Rewrite the records from the line with "Task: Click the ResReselkin label" up to and including the line with "Action: pos(69,265)", changing "File menu" to "Edit menu" and leaving everything else as it stands. Omit the pictures from your answer.

___ Records supplied ___

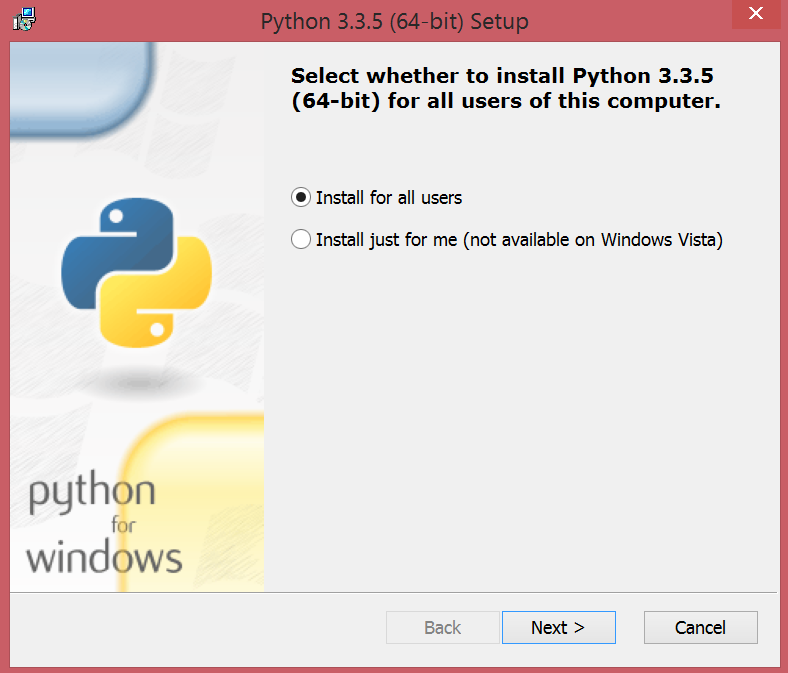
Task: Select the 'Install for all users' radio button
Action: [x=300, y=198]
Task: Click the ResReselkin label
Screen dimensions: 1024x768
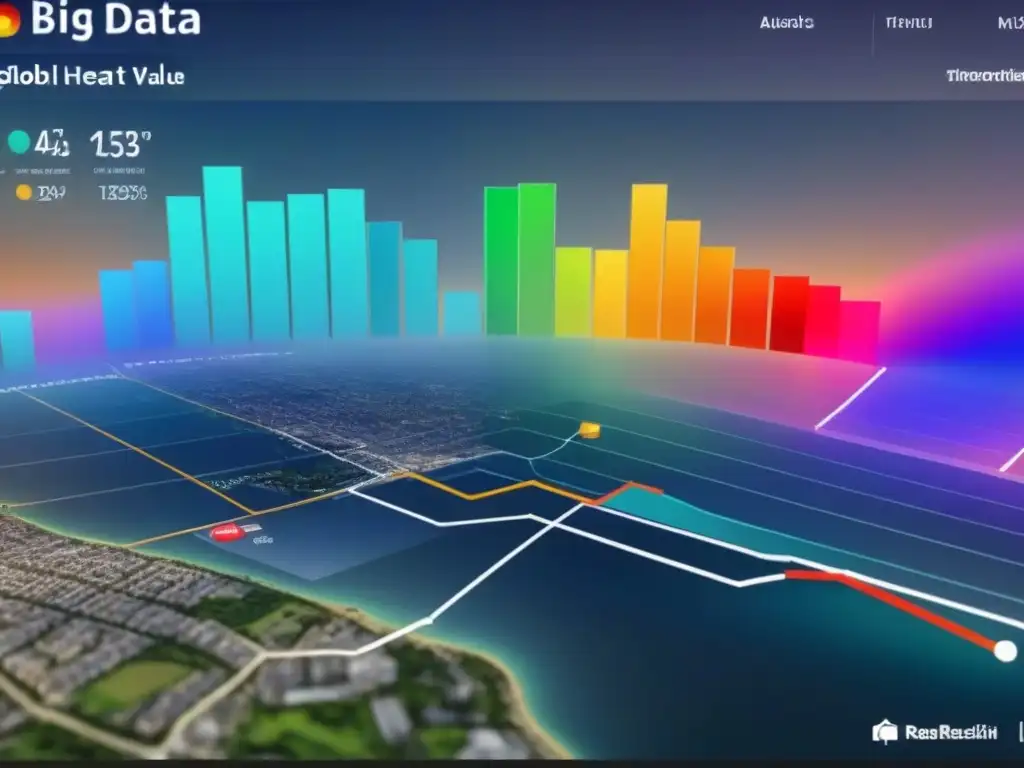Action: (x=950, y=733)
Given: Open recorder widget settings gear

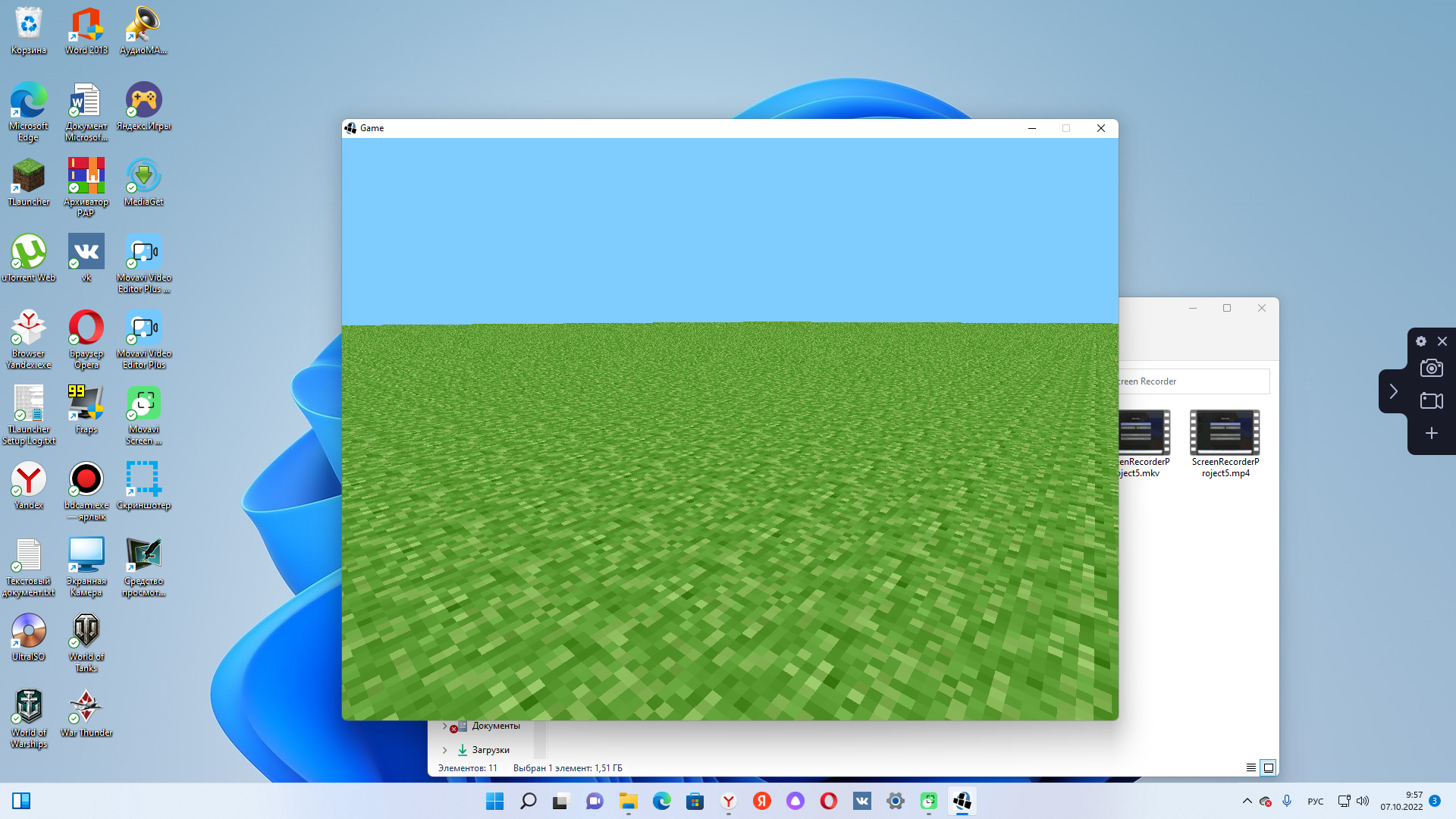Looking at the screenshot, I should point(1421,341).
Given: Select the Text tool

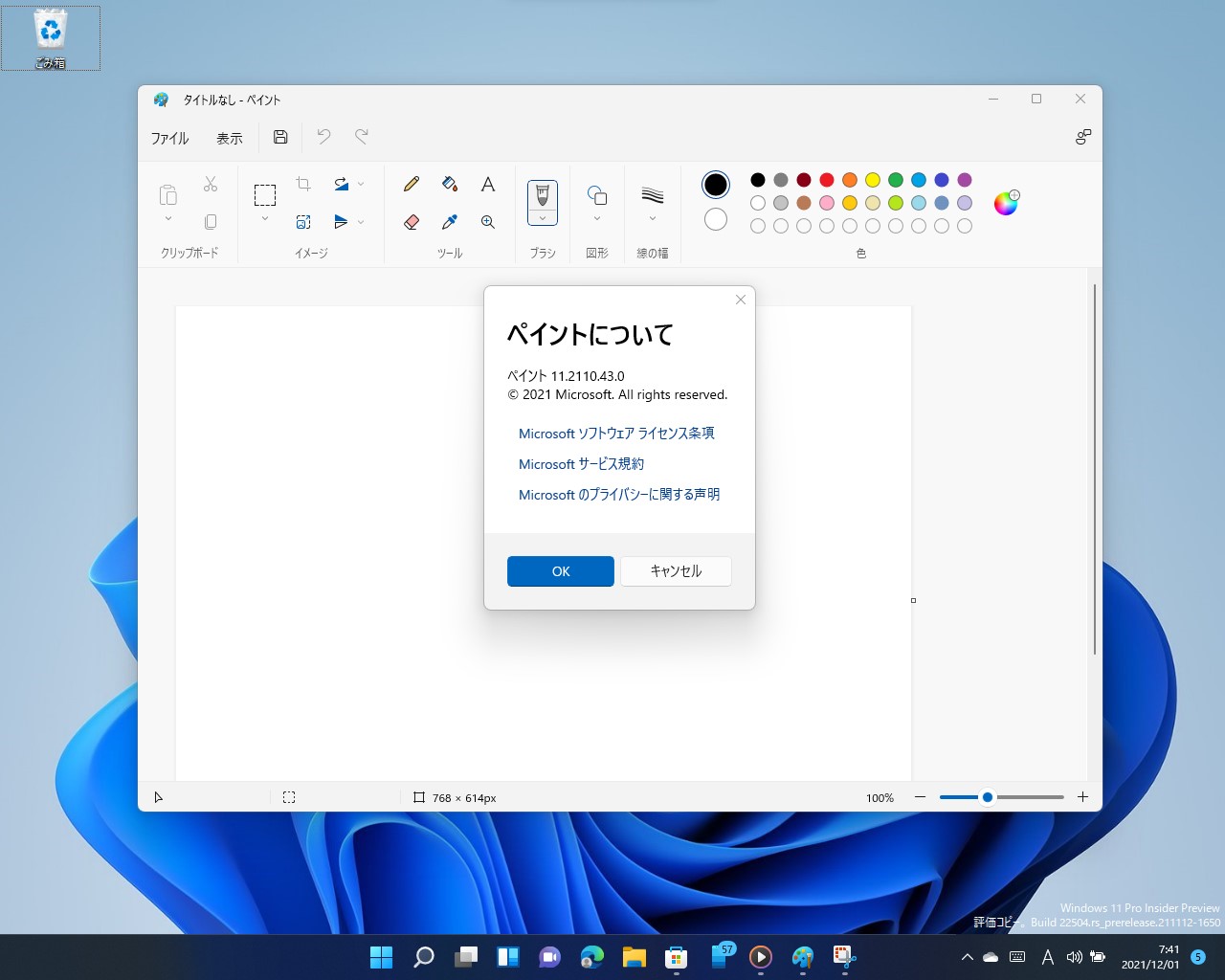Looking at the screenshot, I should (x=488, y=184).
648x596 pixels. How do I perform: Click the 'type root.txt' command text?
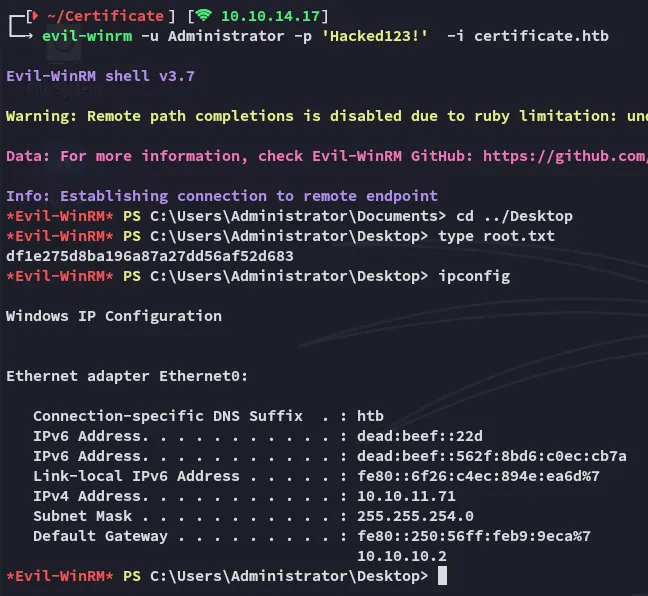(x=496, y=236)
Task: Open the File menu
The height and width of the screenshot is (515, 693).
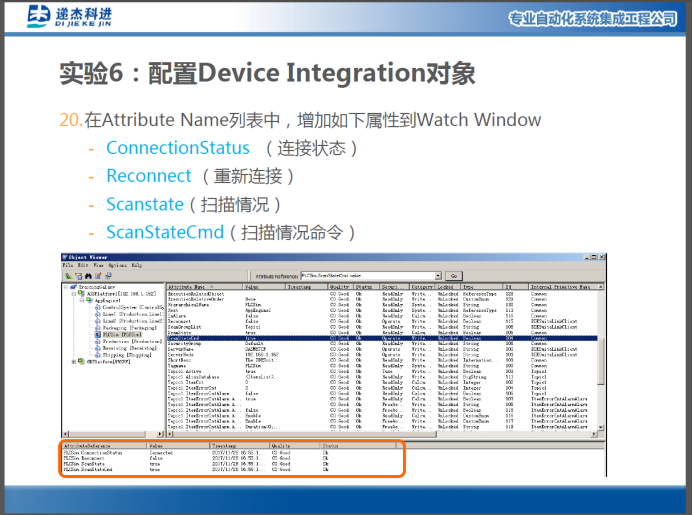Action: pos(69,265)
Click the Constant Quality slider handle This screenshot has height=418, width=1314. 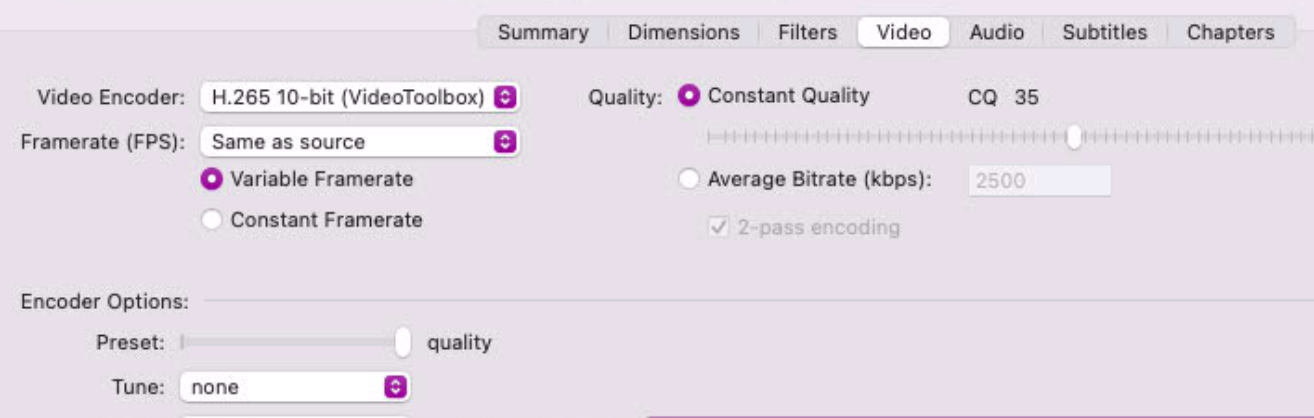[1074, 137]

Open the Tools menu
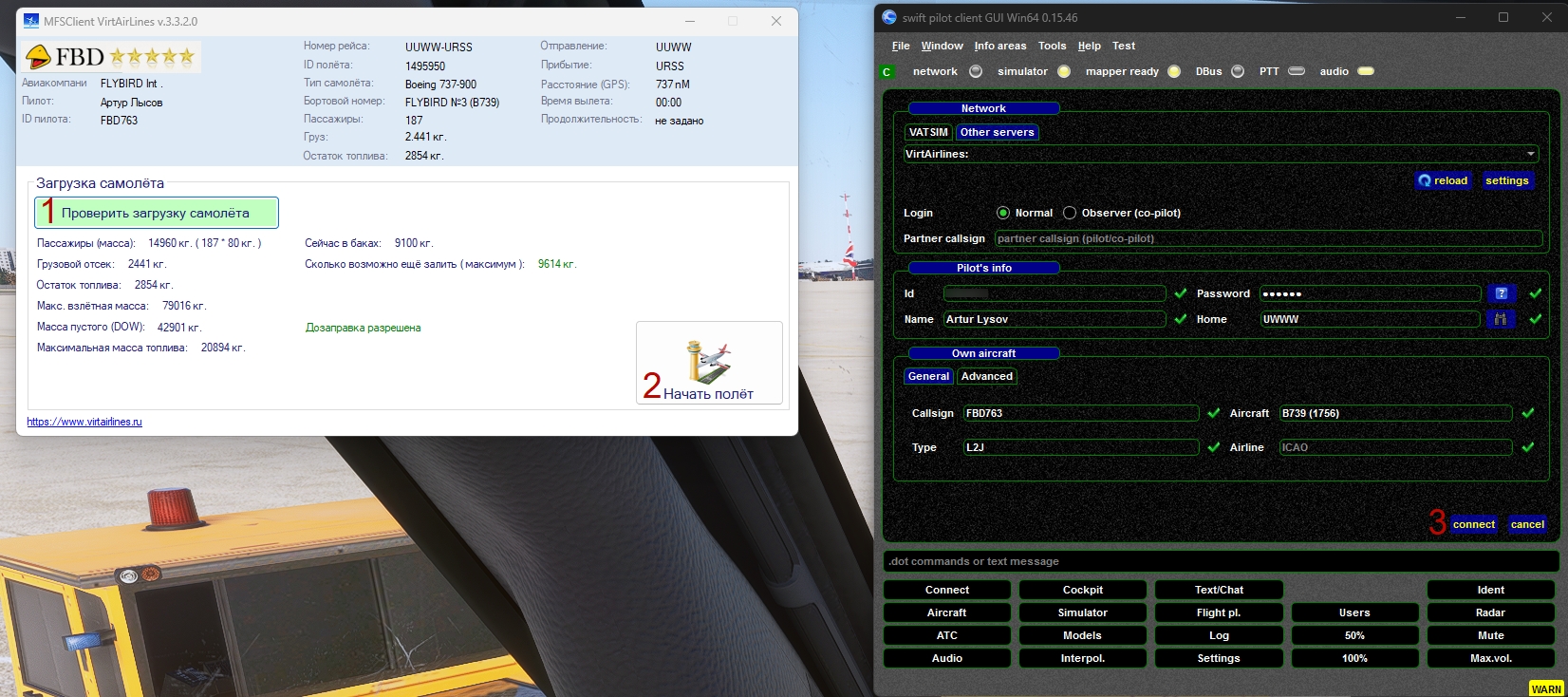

___

### Exercise response:
Task: Click the ResReselkin label
Screen dimensions: 1024x768
Action: (x=950, y=733)
Given: Open recorder widget settings gear

Looking at the screenshot, I should point(1421,341).
Given: Select the Text tool

Looking at the screenshot, I should (x=488, y=184).
648x596 pixels. How do I perform: Click the 'type root.txt' command text?
(x=496, y=236)
Task: Open the Edit menu
The height and width of the screenshot is (515, 693).
Action: pos(69,265)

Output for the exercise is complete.